Parents and Staff at Empty Bowls Night — Photo by Nicholas Cropper

Parents and staff converse amongst themselves at Empty Bowls Night. -- Photo taken byNicholas Cropper

Empty Bowls Night was a concept developed by art teacher John Hartom in 1990 to raise funds for the community; RHS is hosting its sixth annual Empty Bowls Night to raise money for the Capital Area Food Bank.

Empty Bowls Night was adopted by RHS to help support National Hunger and Homelessness Awareness Week and to raise money for the community. For the past five years, ceramics teacher Ron Loyd has been directing the fundraiser. In the past five years, he has made close to $10,000. Last year, Empty Bowls Night was able to raise roughly $2,000 from selling around 110 bowls.

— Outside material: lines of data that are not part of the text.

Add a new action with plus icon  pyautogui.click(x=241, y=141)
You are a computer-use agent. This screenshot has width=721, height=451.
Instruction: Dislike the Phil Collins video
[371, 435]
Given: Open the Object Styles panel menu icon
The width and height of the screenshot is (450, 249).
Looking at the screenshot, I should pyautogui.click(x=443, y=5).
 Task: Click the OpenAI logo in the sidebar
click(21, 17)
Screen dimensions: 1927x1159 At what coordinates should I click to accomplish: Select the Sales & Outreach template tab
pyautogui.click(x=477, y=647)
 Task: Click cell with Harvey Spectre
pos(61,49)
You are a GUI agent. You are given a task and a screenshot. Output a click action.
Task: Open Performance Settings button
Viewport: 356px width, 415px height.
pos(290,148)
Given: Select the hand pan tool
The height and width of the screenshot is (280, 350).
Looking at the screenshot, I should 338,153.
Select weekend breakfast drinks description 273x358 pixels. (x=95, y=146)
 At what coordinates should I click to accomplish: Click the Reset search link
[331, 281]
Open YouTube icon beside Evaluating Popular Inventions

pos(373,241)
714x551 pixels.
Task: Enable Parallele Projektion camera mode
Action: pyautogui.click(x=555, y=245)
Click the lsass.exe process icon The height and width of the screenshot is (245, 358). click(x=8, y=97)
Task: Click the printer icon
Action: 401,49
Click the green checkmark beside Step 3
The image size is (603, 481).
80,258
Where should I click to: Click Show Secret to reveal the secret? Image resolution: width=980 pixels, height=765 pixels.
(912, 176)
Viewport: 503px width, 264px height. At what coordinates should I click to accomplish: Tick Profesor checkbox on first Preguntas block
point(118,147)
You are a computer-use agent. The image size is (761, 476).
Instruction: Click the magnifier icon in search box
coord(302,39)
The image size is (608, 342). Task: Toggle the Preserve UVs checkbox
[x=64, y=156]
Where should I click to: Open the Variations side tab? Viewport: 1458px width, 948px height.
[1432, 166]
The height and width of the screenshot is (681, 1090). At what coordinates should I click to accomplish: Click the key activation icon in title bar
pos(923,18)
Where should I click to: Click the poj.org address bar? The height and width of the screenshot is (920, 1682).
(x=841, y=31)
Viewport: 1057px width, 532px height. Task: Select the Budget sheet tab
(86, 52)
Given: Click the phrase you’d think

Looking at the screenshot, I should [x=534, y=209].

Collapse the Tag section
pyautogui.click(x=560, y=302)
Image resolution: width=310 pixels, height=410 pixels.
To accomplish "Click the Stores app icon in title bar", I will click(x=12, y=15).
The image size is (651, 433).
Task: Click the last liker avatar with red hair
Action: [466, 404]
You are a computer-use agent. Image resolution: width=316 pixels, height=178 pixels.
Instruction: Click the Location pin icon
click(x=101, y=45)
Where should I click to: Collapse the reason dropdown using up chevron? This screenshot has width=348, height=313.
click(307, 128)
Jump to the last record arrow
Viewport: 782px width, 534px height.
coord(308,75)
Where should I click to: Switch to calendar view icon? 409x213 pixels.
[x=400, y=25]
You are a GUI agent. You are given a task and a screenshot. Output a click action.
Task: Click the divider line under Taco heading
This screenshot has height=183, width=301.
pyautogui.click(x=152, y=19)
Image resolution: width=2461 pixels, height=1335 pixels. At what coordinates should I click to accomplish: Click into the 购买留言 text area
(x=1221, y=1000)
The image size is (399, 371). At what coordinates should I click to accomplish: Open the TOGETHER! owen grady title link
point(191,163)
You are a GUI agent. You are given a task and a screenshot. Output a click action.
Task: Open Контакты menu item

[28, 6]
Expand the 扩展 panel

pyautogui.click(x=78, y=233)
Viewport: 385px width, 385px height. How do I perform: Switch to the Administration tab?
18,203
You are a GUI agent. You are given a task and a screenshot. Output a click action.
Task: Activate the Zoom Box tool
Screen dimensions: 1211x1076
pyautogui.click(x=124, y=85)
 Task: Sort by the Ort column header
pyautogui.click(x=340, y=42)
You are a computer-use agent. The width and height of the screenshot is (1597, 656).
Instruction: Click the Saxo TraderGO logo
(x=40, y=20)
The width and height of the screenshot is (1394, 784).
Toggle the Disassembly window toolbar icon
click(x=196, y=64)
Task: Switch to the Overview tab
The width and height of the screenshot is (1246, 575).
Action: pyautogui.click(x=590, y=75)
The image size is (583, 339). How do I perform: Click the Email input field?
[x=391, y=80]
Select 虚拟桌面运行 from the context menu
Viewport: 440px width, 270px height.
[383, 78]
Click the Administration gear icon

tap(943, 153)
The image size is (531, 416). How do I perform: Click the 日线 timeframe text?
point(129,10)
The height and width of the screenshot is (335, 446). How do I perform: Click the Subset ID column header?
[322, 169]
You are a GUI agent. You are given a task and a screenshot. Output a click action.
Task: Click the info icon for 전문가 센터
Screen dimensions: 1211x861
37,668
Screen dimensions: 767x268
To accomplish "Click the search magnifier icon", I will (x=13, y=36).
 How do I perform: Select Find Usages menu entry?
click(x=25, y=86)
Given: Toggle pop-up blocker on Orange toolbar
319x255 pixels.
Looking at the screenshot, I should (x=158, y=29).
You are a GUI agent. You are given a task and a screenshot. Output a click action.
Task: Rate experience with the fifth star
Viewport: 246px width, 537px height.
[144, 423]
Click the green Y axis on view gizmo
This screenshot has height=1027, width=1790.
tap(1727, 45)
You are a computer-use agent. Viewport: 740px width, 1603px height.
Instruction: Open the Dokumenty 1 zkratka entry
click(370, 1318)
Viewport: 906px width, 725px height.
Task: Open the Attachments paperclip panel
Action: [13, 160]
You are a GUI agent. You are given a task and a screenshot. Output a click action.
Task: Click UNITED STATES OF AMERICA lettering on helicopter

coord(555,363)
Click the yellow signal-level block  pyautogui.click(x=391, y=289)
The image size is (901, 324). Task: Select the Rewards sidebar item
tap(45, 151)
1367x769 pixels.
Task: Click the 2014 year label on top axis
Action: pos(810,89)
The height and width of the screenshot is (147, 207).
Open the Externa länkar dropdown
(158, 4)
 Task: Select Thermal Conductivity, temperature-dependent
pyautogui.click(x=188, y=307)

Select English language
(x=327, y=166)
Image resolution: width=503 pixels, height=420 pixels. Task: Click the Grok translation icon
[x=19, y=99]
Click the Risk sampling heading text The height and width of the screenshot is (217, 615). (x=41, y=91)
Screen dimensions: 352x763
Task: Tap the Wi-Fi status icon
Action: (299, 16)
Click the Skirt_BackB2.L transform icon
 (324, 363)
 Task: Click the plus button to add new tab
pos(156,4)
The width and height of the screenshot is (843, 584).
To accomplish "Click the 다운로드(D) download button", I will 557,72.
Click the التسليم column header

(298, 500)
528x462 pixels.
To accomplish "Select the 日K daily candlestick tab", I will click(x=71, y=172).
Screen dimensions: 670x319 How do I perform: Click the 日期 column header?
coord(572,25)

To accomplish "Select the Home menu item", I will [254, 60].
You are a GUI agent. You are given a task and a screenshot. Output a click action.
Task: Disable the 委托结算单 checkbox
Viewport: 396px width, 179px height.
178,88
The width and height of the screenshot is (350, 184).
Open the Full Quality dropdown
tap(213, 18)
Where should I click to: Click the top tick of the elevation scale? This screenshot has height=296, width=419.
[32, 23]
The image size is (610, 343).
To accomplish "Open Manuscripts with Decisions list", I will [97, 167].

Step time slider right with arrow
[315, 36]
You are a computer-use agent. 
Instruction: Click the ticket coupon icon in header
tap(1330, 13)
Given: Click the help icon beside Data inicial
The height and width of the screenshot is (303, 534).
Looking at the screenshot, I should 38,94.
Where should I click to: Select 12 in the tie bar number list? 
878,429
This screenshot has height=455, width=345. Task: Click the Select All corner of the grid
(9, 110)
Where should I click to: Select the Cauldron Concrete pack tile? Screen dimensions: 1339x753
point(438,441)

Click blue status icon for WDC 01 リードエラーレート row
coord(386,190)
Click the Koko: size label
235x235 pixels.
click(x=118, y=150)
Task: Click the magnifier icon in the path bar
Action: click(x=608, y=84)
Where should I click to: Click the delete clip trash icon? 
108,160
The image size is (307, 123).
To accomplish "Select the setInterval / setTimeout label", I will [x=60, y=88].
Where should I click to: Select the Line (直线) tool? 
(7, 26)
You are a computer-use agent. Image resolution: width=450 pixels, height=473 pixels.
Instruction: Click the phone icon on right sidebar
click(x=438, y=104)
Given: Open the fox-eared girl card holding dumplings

This year, Loyd hopes to keep up the success of this fundraiser by raising at least $2,000. “I always like to shoot for around $2,000,” said Loyd. Loyd’s ceramic students are responsible for making the bowls for the event. Each student was required to make at least one bowl for a grade and were given two student service learning hours.

Students can make as many bowls as they want. However, last year there was about 70 unsold bowls which were returned to the students. Loyd also contributes to the event by exhibiting some of his own works for auction in an attempt to raise more money. Although Empty Bowls Night does not receive a lot of promotion, more people seem to come every year.

The students made the bowls in December and the bowls have been on display in the art hallway ever since. “It was boring, but we were being graded on it so I had to do it,” said sophomore Kevin Reinoso. At the door there is a $12 admission fee; once inside, one can pick whichever bowl one wants. This year’s soups include chili, corn chowder and minestrone.

Once one has chosen the desired soup, one is given a piece of bread made by Panera Bread Co. Many teachers and staff members have come out to Empty Bowls Night to help support the fundraiser, including school business administrator Bradley Rohner. Rohner has attended Empty Bowls Night before. “It’s a great event; there’s a lot of activity and music going on,” said Rohner.